Google Cloud is seeking a Machine Learning Hardware Architect to shape the future of AI/ML hardware acceleration, specifically focusing on TPU (Tensor Processing Unit) technology. This role combines advanced computer architecture with machine learning expertise, requiring deep understanding of both hardware design and ML frameworks.
The position involves developing cutting-edge TPU architecture that powers Google's most demanding AI/ML applications. You'll work on optimizing accelerator performance under power constraints, developing transaction-level models, and streamlining host-accelerator interactions. The role requires collaboration with various teams including XLA compiler, Platforms performance, and system design teams.

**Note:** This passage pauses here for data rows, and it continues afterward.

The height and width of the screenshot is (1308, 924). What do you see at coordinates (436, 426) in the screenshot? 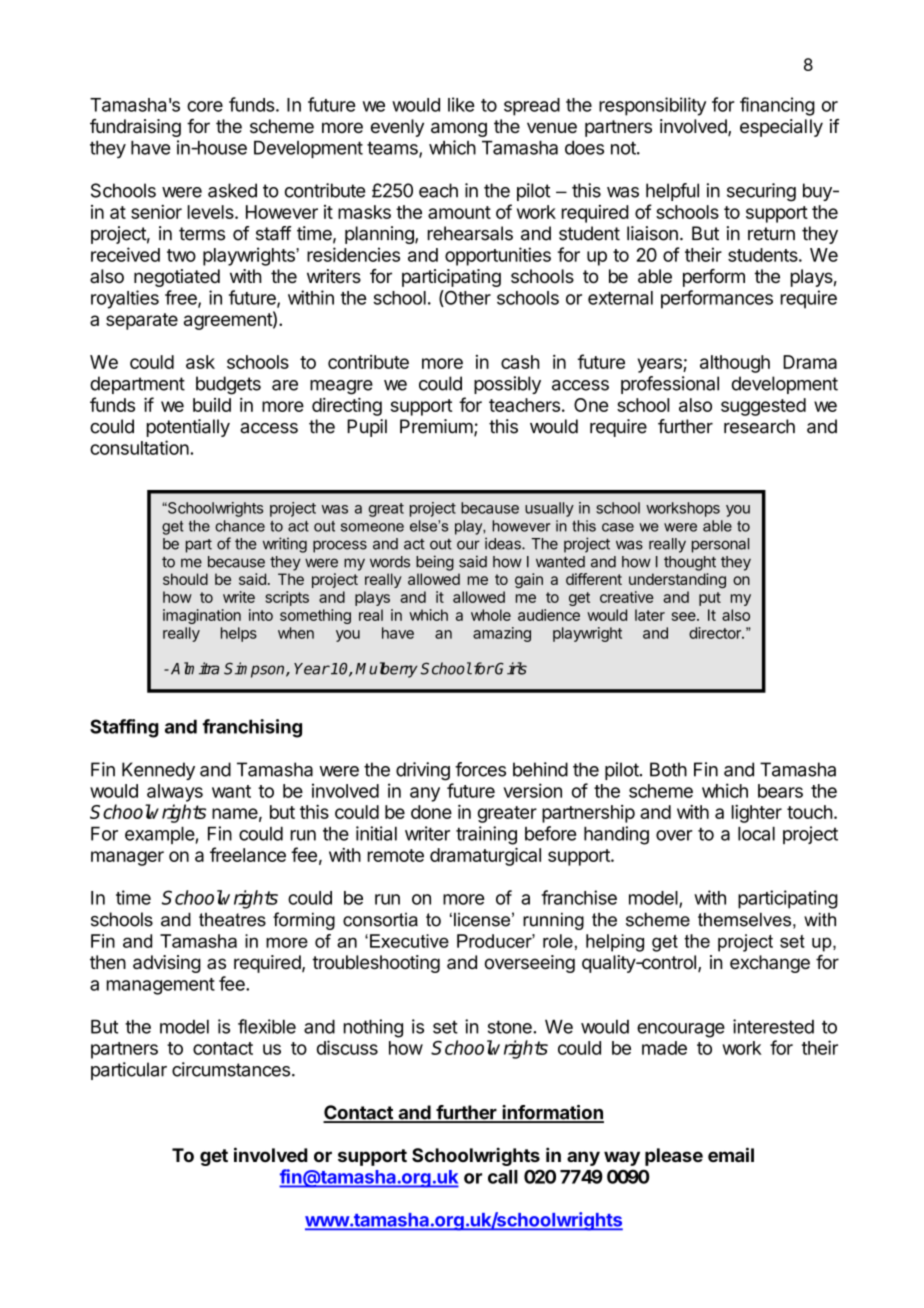
I see `Premium` at bounding box center [436, 426].
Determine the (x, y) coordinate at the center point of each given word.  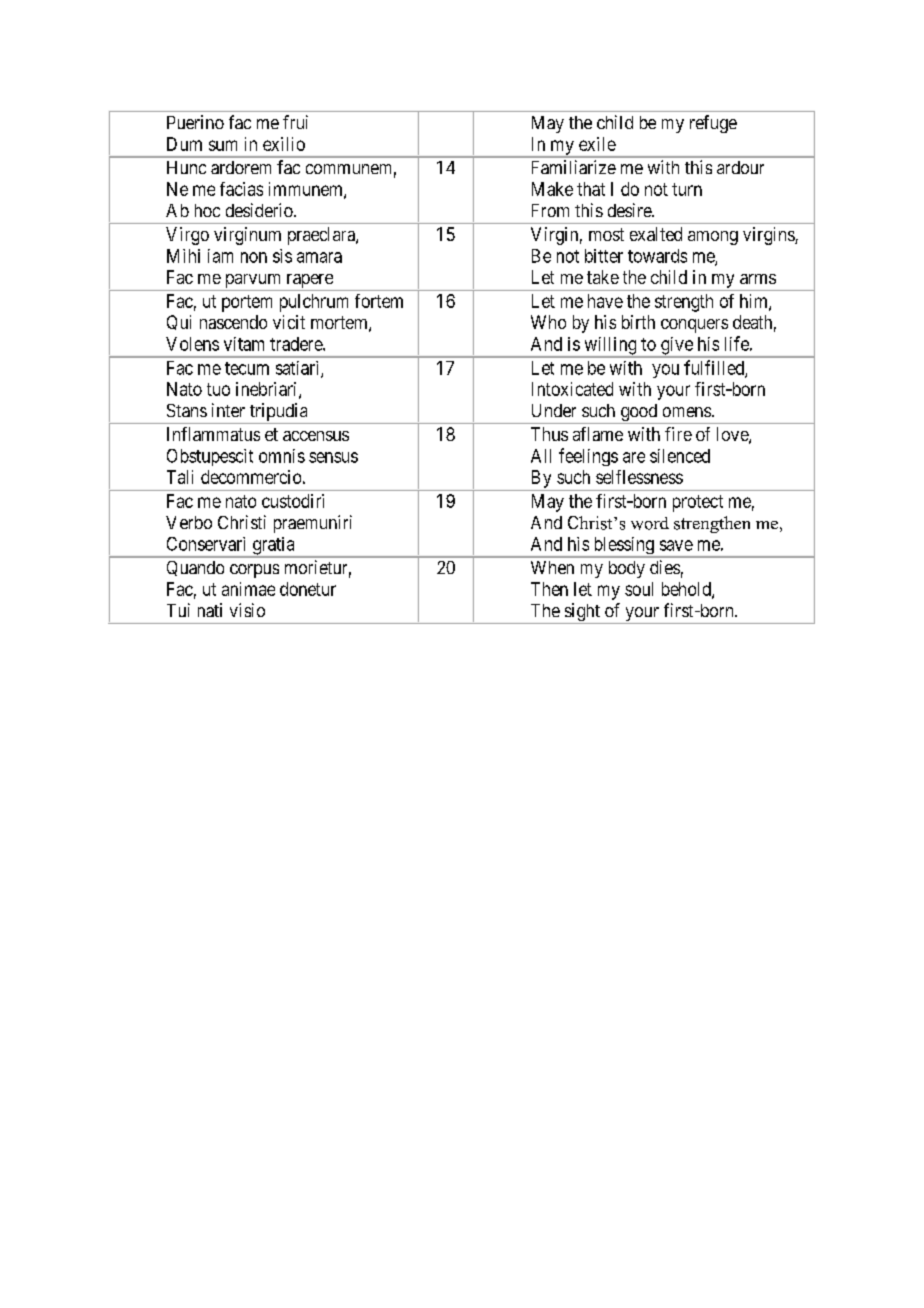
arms (758, 279)
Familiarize (574, 167)
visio (247, 610)
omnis (282, 456)
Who (548, 322)
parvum (253, 281)
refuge (713, 124)
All (541, 456)
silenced (680, 456)
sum (223, 145)
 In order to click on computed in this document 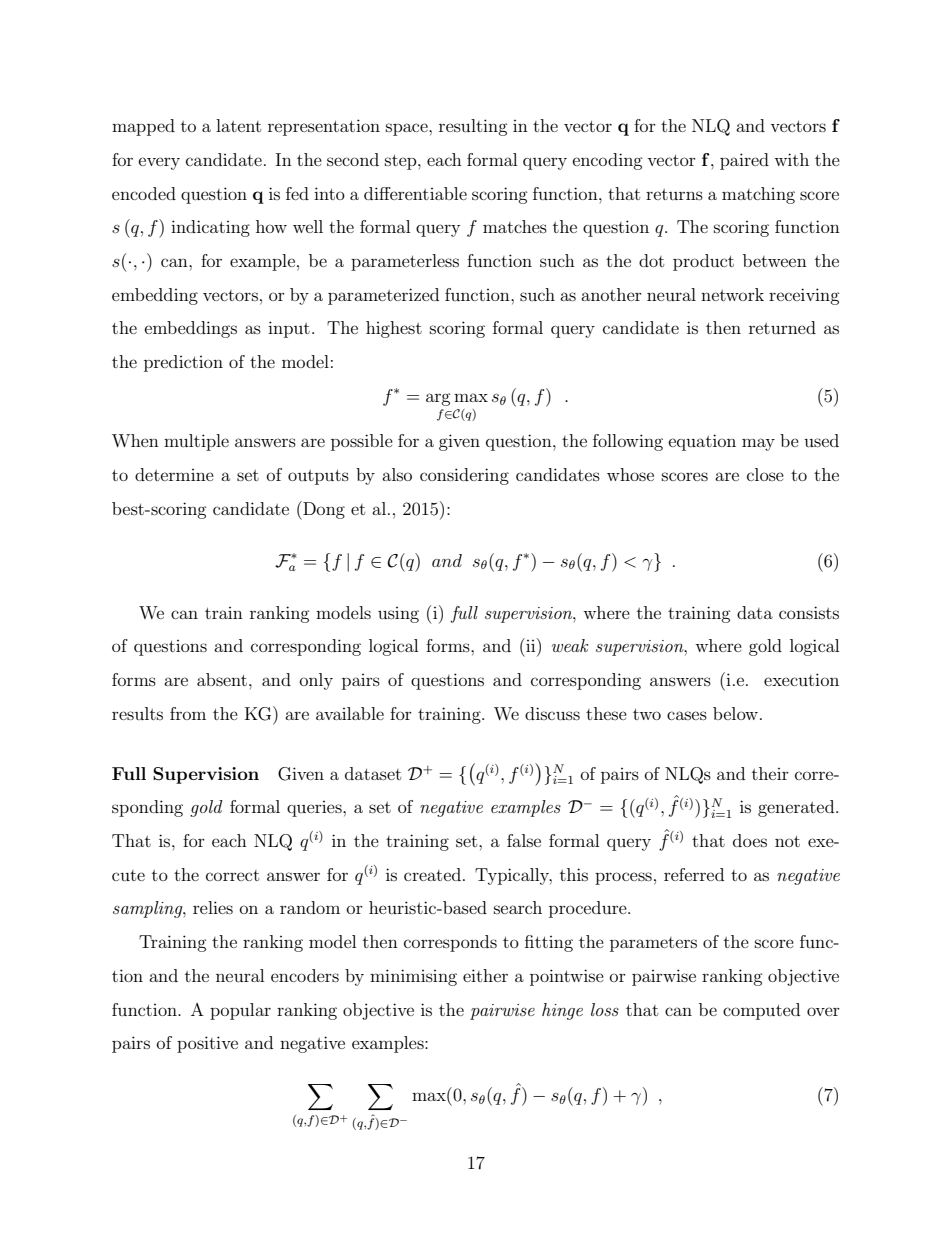, I will do `click(761, 1011)`.
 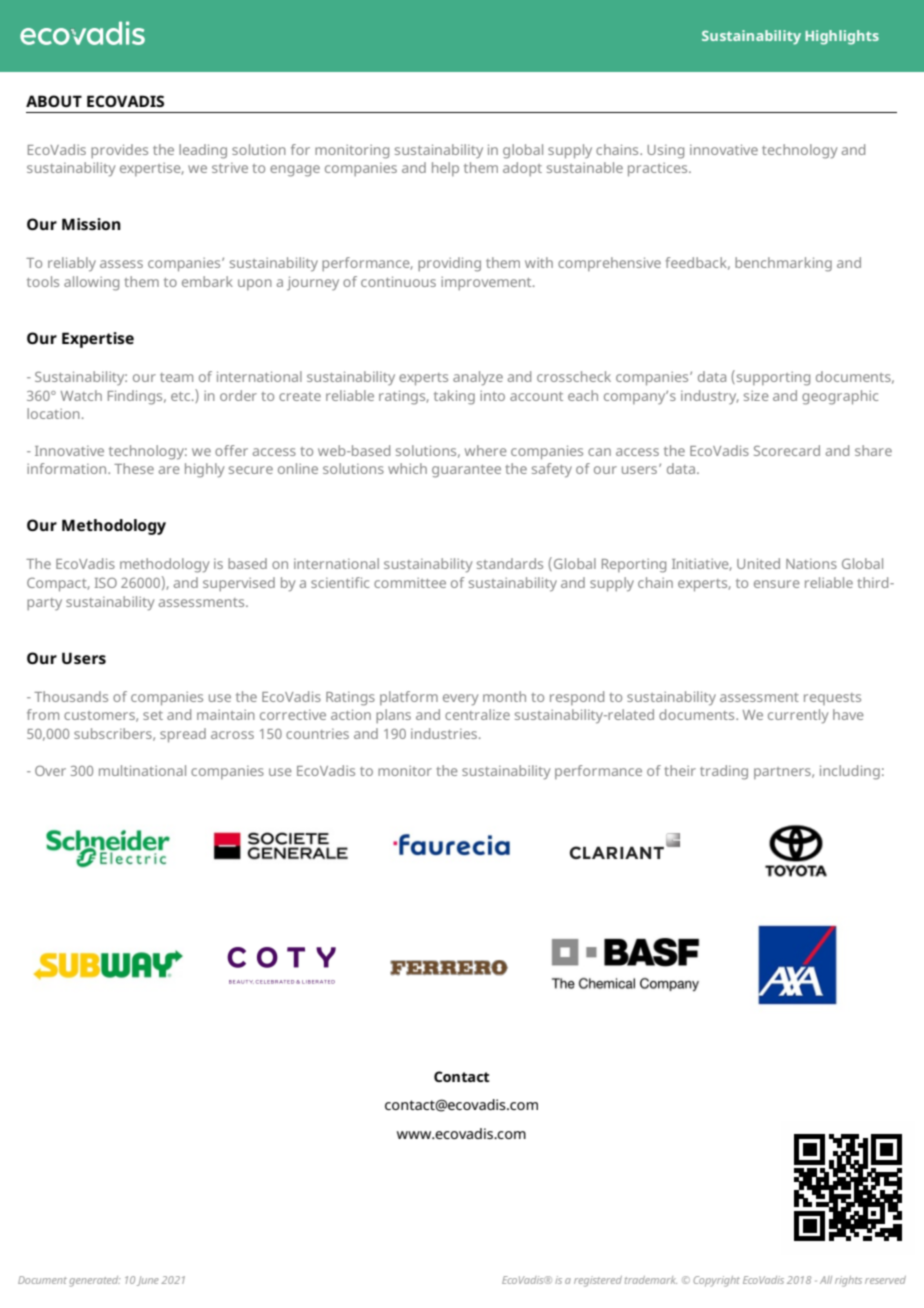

As part of the ML, Systems, & Cloud AI (MSCA) organization, you'll contribute to the infrastructure supporting all Google services and Google Cloud. The work impacts billions of users through products like Google Cloud's Vertex AI and various Google services. The role offers competitive compensation including base salary, bonus, equity, and comprehensive benefits.
The ideal candidate should have strong experience in computer architecture and hardware design, coupled with software development skills in C++ or Python. Knowledge of ML frameworks like TensorFlow and PyTorch is highly valued, as is understanding of the ML market and technological trends. This position offers an opportunity to work at the intersection of hardware architecture and machine learning, driving innovation in AI acceleration technology.
Working at Google provides exposure to cutting-edge technology and the chance to impact global-scale systems. The role combines technical depth with broad system-level thinking, requiring collaboration across multiple specialized teams to deliver comprehensive solutions for AI hardware acceleration.